Lorsqu'un prix Nobel de littérature porte un nom de plume qui signifie "celui qui ne parle pas", on devine qu'on est en présence d'un écrivain au moins bavard, sinon beau conteur (pour ne pas dire beau parleur!). Les parents du petit Mo Yan, dans leur campagne du Shandong, au moment de la Révolution culturelle, lui ont inculqué le silence hors de la maison sous peine de... Qu'ils en soient éternellement loués pour ce que ce silence imposé a donné à la littérature de belles narrations!

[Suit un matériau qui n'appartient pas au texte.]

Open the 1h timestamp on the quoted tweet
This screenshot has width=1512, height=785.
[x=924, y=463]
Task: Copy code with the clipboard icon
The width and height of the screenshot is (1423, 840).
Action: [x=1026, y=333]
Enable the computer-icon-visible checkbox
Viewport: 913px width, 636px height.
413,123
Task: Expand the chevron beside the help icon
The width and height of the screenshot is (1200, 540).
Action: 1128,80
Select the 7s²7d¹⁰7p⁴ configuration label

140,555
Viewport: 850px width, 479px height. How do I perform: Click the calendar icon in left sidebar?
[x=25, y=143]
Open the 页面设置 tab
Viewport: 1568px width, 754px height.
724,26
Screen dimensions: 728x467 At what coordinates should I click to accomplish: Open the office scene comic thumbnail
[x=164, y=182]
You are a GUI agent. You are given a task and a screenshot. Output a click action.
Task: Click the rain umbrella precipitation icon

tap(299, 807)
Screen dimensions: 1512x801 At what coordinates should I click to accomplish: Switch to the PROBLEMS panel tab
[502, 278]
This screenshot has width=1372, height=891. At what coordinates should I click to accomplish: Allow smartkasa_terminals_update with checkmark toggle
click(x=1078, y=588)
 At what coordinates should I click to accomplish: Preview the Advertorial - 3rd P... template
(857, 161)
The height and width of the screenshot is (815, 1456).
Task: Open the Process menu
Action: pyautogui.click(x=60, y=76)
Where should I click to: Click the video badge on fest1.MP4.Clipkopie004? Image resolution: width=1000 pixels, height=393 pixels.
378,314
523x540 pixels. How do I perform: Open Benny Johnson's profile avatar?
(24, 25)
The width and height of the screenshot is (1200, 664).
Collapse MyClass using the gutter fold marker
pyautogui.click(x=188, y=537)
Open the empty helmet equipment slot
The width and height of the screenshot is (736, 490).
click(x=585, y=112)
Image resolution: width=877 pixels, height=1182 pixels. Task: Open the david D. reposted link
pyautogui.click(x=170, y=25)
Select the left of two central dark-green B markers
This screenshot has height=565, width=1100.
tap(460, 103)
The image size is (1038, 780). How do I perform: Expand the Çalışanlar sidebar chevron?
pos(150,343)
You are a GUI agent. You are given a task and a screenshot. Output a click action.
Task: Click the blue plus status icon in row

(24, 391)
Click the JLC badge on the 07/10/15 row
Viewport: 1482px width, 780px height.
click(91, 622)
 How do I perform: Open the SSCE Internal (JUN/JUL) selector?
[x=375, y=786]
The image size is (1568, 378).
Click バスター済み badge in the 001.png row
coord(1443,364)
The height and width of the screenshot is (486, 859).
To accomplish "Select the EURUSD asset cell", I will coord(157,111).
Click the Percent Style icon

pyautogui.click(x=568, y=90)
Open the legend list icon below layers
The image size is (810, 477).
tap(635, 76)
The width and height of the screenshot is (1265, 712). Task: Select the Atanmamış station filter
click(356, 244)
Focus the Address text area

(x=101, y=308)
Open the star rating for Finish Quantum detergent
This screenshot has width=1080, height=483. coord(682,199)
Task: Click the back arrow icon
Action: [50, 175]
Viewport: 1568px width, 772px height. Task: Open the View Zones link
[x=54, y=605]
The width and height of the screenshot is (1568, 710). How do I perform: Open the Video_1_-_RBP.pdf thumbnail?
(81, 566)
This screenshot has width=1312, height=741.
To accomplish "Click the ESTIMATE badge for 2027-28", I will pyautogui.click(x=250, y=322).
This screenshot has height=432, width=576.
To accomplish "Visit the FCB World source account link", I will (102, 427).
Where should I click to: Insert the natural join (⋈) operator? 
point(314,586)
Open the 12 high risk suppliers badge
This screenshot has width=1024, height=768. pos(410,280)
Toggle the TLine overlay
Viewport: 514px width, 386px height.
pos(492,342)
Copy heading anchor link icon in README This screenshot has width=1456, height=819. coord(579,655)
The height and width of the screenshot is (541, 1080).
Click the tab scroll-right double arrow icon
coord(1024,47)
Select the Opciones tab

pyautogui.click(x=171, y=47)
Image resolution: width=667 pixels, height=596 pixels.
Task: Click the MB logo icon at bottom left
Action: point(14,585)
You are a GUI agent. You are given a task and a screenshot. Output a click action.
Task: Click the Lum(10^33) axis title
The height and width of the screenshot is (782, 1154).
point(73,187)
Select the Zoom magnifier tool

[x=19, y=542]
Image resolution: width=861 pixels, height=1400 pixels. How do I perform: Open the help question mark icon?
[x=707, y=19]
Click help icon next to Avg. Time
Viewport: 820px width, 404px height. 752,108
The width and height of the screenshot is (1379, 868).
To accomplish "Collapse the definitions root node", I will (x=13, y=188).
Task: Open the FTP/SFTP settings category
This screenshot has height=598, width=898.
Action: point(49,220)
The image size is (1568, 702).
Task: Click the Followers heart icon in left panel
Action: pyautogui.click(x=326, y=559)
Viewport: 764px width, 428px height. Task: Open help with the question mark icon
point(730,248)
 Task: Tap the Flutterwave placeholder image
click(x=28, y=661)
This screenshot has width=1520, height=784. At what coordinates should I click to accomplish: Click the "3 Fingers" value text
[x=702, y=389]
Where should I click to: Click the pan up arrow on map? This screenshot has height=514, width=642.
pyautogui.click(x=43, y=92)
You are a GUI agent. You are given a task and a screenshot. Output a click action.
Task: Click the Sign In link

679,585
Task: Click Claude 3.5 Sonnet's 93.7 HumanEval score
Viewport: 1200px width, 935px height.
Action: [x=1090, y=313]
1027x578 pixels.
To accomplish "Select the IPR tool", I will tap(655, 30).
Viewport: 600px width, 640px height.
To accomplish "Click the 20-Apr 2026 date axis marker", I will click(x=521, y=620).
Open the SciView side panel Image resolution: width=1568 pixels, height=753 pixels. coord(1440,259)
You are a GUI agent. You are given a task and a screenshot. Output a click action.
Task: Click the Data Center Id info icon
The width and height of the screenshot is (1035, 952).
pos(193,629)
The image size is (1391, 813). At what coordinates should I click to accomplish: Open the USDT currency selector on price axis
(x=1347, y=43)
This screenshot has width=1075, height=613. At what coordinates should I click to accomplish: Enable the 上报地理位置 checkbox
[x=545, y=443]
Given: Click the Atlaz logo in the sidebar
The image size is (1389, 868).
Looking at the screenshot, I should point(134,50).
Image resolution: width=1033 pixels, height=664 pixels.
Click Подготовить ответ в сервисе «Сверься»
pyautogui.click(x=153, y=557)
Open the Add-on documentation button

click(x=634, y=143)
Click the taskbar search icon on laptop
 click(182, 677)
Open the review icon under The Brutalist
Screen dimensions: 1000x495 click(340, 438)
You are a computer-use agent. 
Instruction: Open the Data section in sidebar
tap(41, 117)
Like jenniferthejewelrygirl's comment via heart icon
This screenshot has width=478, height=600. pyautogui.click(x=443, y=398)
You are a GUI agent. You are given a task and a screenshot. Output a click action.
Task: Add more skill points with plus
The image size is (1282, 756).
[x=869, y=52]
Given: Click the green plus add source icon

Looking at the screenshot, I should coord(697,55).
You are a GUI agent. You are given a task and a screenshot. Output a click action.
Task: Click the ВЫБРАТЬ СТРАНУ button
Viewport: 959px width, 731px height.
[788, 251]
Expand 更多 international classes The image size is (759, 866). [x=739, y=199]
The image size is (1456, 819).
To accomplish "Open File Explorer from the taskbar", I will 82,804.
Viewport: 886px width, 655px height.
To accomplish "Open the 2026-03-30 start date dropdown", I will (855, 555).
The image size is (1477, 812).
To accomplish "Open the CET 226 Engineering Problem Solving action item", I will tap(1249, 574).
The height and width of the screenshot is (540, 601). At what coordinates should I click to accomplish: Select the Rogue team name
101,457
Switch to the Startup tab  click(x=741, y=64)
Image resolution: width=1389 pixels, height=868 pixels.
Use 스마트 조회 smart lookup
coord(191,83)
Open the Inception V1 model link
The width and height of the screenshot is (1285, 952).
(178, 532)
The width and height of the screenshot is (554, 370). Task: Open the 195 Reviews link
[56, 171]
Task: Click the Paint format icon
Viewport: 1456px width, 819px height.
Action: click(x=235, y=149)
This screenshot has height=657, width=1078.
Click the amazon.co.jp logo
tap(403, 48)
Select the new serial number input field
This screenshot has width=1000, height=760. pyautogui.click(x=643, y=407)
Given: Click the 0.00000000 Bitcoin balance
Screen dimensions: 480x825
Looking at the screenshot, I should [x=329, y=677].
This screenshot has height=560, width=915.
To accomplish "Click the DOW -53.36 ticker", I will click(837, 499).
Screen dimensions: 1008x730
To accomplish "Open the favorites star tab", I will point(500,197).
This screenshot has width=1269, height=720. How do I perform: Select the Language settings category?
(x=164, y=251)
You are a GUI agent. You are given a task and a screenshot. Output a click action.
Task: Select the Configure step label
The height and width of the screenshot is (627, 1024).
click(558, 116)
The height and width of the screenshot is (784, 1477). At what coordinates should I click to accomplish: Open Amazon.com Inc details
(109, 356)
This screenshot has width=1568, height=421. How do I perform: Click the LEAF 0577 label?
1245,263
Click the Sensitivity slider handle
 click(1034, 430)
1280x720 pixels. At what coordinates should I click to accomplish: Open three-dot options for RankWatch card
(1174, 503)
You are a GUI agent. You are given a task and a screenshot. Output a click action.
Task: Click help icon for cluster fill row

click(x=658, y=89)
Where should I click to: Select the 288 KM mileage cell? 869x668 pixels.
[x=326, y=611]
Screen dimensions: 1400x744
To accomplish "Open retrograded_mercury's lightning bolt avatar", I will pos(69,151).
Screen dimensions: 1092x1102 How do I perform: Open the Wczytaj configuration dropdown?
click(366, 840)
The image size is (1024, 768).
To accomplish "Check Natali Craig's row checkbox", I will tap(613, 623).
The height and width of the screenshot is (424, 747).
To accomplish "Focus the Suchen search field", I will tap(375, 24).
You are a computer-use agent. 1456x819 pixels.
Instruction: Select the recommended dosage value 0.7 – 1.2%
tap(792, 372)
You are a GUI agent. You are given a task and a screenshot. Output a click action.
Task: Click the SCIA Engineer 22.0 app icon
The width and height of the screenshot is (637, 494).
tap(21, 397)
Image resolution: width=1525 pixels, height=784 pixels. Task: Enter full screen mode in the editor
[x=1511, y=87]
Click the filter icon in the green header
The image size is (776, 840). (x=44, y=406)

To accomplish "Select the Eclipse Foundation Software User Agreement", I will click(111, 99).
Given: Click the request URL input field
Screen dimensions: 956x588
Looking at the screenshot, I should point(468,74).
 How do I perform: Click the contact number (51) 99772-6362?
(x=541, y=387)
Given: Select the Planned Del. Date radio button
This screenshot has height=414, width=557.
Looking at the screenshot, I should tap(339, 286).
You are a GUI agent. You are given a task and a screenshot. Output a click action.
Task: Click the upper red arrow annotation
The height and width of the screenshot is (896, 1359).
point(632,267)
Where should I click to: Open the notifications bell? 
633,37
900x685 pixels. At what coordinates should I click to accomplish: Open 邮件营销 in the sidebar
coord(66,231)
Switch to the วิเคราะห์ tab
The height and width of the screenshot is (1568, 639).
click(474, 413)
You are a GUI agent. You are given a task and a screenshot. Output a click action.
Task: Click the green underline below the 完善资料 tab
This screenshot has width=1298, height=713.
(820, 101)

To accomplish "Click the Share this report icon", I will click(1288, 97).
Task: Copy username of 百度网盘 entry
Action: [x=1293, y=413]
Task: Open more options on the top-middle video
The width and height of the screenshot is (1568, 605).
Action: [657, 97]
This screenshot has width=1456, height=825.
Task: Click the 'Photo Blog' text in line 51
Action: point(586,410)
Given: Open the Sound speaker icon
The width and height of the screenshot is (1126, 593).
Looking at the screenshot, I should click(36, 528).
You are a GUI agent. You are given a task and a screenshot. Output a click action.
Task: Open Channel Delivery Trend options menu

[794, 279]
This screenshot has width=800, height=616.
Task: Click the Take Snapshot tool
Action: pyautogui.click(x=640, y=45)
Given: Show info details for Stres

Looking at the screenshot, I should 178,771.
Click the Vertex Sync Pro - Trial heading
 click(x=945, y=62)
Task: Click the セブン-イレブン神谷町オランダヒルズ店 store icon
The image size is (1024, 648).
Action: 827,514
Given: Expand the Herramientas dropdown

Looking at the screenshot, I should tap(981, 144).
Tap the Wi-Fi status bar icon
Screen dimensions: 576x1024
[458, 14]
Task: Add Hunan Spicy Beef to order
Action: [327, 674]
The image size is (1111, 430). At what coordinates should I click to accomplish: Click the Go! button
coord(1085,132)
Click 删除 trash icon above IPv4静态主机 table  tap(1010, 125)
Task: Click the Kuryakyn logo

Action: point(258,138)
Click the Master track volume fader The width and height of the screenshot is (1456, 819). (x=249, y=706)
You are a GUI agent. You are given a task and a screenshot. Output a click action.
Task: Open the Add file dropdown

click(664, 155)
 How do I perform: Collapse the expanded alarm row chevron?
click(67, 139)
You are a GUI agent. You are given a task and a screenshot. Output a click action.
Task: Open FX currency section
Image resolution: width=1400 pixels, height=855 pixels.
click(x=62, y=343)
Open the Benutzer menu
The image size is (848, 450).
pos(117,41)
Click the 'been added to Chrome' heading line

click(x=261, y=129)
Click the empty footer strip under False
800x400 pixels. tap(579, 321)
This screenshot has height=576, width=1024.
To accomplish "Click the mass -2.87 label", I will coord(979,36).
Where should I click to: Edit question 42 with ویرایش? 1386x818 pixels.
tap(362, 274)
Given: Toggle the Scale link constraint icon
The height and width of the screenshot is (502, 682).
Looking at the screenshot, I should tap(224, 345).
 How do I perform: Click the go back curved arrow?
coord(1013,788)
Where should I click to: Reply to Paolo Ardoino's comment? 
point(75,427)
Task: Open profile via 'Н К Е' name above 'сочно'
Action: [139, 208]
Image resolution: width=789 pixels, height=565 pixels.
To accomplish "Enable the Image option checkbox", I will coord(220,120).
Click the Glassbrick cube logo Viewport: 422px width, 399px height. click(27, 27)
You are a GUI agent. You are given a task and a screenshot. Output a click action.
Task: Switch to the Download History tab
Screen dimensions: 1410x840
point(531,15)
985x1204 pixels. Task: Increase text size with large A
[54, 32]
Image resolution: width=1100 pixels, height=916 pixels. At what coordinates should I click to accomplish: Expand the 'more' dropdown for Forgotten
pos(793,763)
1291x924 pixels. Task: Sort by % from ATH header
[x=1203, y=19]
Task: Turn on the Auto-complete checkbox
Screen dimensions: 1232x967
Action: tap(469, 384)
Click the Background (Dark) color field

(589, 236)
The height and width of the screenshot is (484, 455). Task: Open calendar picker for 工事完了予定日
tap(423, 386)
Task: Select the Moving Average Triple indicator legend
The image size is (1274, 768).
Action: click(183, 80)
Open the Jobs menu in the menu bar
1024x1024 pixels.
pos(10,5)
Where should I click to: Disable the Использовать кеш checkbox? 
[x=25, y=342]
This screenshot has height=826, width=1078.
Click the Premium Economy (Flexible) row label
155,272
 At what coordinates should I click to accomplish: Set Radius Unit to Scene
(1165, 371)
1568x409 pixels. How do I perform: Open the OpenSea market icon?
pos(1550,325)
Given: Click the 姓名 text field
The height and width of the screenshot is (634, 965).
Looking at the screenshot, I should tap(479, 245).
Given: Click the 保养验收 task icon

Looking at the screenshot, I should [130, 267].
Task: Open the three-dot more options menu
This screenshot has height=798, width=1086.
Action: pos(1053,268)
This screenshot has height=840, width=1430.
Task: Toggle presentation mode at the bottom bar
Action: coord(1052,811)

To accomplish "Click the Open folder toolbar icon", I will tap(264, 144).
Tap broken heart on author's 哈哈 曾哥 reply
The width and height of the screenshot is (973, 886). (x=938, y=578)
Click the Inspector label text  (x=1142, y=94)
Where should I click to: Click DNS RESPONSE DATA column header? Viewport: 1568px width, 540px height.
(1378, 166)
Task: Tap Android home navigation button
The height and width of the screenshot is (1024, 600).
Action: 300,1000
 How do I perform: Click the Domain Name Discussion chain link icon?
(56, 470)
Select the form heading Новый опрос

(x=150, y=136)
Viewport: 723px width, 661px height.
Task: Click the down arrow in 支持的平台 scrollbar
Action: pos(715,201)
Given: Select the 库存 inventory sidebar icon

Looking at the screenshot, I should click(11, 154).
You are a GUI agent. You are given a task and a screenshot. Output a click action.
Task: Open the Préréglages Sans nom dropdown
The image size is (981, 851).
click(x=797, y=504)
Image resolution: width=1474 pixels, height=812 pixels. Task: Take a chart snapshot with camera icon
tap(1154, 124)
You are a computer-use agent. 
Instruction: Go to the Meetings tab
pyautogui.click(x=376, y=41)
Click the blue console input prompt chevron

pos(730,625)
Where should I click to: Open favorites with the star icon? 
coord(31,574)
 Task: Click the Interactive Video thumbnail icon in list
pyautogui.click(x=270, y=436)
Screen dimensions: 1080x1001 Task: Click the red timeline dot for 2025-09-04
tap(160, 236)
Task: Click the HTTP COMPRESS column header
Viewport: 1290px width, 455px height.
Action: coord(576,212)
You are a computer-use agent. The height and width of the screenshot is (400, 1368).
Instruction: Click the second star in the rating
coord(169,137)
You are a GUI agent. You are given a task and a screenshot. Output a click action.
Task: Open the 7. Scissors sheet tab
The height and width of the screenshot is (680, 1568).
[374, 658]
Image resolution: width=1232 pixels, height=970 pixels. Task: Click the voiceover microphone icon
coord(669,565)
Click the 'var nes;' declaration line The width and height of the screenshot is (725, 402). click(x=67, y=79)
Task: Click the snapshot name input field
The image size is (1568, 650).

Dans Le veau suivi de Le coureur de fond c'est d'ailleurs cette période de l'histoire chinoise, "où mille fleurs devaient s'épanouir" et qui se sont bien vite fanées, que Mo Yan met en scène, à travers les yeux d'un petit garçon turbulent dans un village de la campagne profonde. Le gamin est espiègle, il est porteur de l'esprit frondeur de l'écrivain qui porte un regard à la fois critique et presque amusé sur les aberrations d'un système communiste qui réglemente jusqu'à l'élevage du bétail, qui fait l'éloge de la paysannerie tout en la maintenant dans sa pauvreté et son ignorance et qui qualifie de "droitière" toute personne aux idées non réglementaires.
Dans le récit de Mo Yan, on sent combien chacun mesure ses paroles, évite de trop parler et organise son existence en référence aux consignes du parti dans la crainte de déplaire au premier petit fonctionnaire ou membre de comité de surveillance venu. Réflexes d'autant plus prompts à se manifester qu'ils sont manifestement conformes à une culture millénaire de la tyrannie venue d'en-haut et de la volonté de ne jamais perdre la face (comme ce vétérinaire qui castre un veau contre son gré et que la mort de l'animal rend coupable aux yeux des autorités). Le tout avec un sens du détail et de l'humour aux dimensions universelles et qui nous rend le récit proche et familier en dépit de l'écart culturel qui nous sépare de la Chine.